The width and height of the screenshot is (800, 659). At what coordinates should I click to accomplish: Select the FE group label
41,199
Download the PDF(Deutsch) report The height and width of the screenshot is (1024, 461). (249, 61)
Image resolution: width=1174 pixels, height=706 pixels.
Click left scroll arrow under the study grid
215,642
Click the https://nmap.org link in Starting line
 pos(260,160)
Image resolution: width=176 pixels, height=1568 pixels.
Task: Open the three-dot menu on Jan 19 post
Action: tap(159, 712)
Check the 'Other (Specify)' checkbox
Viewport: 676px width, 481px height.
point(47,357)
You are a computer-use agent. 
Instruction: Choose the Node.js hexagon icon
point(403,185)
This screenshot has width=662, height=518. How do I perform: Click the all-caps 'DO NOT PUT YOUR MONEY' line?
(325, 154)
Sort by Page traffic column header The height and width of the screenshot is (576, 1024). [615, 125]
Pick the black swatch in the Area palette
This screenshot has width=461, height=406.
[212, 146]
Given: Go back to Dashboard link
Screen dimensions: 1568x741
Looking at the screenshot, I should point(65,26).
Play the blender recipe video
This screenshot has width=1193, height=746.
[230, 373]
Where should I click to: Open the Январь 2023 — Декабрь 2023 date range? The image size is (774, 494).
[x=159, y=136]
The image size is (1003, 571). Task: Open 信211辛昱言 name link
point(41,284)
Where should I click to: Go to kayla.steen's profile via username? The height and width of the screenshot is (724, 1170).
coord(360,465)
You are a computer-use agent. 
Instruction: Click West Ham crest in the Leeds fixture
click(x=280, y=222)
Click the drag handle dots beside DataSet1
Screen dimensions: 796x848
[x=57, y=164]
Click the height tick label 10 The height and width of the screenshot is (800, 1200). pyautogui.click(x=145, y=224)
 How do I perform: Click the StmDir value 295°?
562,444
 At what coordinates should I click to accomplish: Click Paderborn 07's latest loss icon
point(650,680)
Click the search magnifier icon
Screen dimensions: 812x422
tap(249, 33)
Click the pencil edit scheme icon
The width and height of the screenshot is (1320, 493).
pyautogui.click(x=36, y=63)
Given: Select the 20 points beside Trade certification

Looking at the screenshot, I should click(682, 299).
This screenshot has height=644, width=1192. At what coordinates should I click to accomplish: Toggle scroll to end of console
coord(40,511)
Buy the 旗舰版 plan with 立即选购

==*==

**TASK DETAILS:** Transcribe the entire listing without a single omission.

**SOLUTION TO THE PROBLEM:**
The width and height of the screenshot is (800, 659). At what coordinates should I click to accomplish: Select the FE group label
41,199
Download the PDF(Deutsch) report The height and width of the screenshot is (1024, 461). (249, 61)
Image resolution: width=1174 pixels, height=706 pixels.
Click left scroll arrow under the study grid
215,642
Click the https://nmap.org link in Starting line
 pos(260,160)
Image resolution: width=176 pixels, height=1568 pixels.
Task: Open the three-dot menu on Jan 19 post
Action: tap(159, 712)
Check the 'Other (Specify)' checkbox
Viewport: 676px width, 481px height.
point(47,357)
You are a computer-use agent. 
Instruction: Choose the Node.js hexagon icon
point(403,185)
This screenshot has width=662, height=518. How do I perform: Click the all-caps 'DO NOT PUT YOUR MONEY' line?
(325, 154)
Sort by Page traffic column header The height and width of the screenshot is (576, 1024). [615, 125]
Pick the black swatch in the Area palette
This screenshot has width=461, height=406.
[212, 146]
Given: Go back to Dashboard link
Screen dimensions: 1568x741
Looking at the screenshot, I should point(65,26).
Play the blender recipe video
This screenshot has width=1193, height=746.
[230, 373]
Where should I click to: Open the Январь 2023 — Декабрь 2023 date range? The image size is (774, 494).
[x=159, y=136]
The image size is (1003, 571). Task: Open 信211辛昱言 name link
point(41,284)
Where should I click to: Go to kayla.steen's profile via username? The height and width of the screenshot is (724, 1170).
coord(360,465)
You are a computer-use agent. 
Instruction: Click West Ham crest in the Leeds fixture
click(x=280, y=222)
Click the drag handle dots beside DataSet1
Screen dimensions: 796x848
[x=57, y=164]
Click the height tick label 10 The height and width of the screenshot is (800, 1200). pyautogui.click(x=145, y=224)
 How do I perform: Click the StmDir value 295°?
562,444
 At what coordinates should I click to accomplish: Click Paderborn 07's latest loss icon
point(650,680)
Click the search magnifier icon
Screen dimensions: 812x422
tap(249, 33)
Click the pencil edit scheme icon
The width and height of the screenshot is (1320, 493).
pyautogui.click(x=36, y=63)
Given: Select the 20 points beside Trade certification

Looking at the screenshot, I should click(682, 299).
This screenshot has height=644, width=1192. At what coordinates should I click to accomplish: Toggle scroll to end of console
coord(40,511)
Buy the 旗舰版 plan with 立即选购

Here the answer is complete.